What you have to do: Rewrite every entry below, replacing "sidebar" with "side panel" and changing nothing else.
=-=-=-=-=
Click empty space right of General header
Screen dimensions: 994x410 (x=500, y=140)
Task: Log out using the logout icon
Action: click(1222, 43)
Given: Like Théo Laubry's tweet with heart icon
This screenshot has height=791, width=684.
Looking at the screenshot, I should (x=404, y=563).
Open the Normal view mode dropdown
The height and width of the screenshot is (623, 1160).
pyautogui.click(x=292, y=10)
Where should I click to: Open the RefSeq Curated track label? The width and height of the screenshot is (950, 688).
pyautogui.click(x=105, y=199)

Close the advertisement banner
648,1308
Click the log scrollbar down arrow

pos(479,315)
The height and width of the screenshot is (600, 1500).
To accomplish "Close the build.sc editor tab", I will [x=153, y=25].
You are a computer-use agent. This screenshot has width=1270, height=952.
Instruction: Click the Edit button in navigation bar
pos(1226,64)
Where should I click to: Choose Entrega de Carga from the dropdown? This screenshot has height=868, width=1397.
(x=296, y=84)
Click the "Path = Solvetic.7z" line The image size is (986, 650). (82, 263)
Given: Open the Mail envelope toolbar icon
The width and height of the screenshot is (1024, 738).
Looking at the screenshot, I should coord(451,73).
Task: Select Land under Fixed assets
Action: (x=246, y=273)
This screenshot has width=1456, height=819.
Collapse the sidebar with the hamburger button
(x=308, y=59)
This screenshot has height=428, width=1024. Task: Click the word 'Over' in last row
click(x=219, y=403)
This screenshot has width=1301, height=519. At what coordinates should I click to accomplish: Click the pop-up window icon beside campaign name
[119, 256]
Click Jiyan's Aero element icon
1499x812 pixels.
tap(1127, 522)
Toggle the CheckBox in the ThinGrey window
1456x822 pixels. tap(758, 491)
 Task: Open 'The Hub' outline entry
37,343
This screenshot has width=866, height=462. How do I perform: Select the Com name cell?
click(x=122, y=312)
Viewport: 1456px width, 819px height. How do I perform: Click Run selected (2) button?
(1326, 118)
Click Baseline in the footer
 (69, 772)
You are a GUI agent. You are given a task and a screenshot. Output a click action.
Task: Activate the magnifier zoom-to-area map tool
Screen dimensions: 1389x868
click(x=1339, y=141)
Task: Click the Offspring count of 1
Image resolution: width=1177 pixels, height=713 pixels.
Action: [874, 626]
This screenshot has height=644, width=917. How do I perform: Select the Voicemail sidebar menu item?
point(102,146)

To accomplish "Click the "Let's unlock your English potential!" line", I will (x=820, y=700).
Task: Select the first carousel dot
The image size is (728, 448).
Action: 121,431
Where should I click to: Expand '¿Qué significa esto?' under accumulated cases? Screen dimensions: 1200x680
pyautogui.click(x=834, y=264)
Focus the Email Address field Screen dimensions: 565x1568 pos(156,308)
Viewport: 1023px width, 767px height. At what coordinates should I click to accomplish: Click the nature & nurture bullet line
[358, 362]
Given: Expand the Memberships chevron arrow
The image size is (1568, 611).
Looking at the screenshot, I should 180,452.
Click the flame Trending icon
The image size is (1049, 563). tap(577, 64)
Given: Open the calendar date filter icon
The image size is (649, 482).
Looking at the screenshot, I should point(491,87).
=-=-=-=-=
Response to this exercise:
Click empty space right of General header
Screen dimensions: 994x410 (x=500, y=140)
Task: Log out using the logout icon
Action: click(1222, 43)
Given: Like Théo Laubry's tweet with heart icon
This screenshot has height=791, width=684.
Looking at the screenshot, I should (x=404, y=563).
Open the Normal view mode dropdown
The height and width of the screenshot is (623, 1160).
pyautogui.click(x=292, y=10)
Where should I click to: Open the RefSeq Curated track label? The width and height of the screenshot is (950, 688).
pyautogui.click(x=105, y=199)

Close the advertisement banner
648,1308
Click the log scrollbar down arrow

pos(479,315)
The height and width of the screenshot is (600, 1500).
To accomplish "Close the build.sc editor tab", I will [x=153, y=25].
You are a computer-use agent. This screenshot has width=1270, height=952.
Instruction: Click the Edit button in navigation bar
pos(1226,64)
Where should I click to: Choose Entrega de Carga from the dropdown? This screenshot has height=868, width=1397.
(x=296, y=84)
Click the "Path = Solvetic.7z" line The image size is (986, 650). (82, 263)
Given: Open the Mail envelope toolbar icon
The width and height of the screenshot is (1024, 738).
Looking at the screenshot, I should coord(451,73).
Task: Select Land under Fixed assets
Action: (x=246, y=273)
This screenshot has width=1456, height=819.
Collapse the side panel with the hamburger button
(x=308, y=59)
This screenshot has height=428, width=1024. Task: Click the word 'Over' in last row
click(x=219, y=403)
This screenshot has width=1301, height=519. At what coordinates should I click to accomplish: Click the pop-up window icon beside campaign name
[119, 256]
Click Jiyan's Aero element icon
1499x812 pixels.
tap(1127, 522)
Toggle the CheckBox in the ThinGrey window
1456x822 pixels. tap(758, 491)
 Task: Open 'The Hub' outline entry
37,343
This screenshot has width=866, height=462. How do I perform: Select the Com name cell?
click(x=122, y=312)
Viewport: 1456px width, 819px height. How do I perform: Click Run selected (2) button?
(1326, 118)
Click Baseline in the footer
 (69, 772)
You are a GUI agent. You are given a task and a screenshot. Output a click action.
Task: Activate the magnifier zoom-to-area map tool
Screen dimensions: 1389x868
click(x=1339, y=141)
Task: Click the Offspring count of 1
Image resolution: width=1177 pixels, height=713 pixels.
Action: [874, 626]
This screenshot has height=644, width=917. How do I perform: Select the Voicemail side panel menu item?
point(102,146)

To accomplish "Click the "Let's unlock your English potential!" line", I will (x=820, y=700).
Task: Select the first carousel dot
The image size is (728, 448).
Action: 121,431
Where should I click to: Expand '¿Qué significa esto?' under accumulated cases? Screen dimensions: 1200x680
pyautogui.click(x=834, y=264)
Focus the Email Address field Screen dimensions: 565x1568 pos(156,308)
Viewport: 1023px width, 767px height. At what coordinates should I click to accomplish: Click the nature & nurture bullet line
[358, 362]
Given: Expand the Memberships chevron arrow
The image size is (1568, 611).
Looking at the screenshot, I should 180,452.
Click the flame Trending icon
The image size is (1049, 563). tap(577, 64)
Given: Open the calendar date filter icon
The image size is (649, 482).
Looking at the screenshot, I should point(491,87).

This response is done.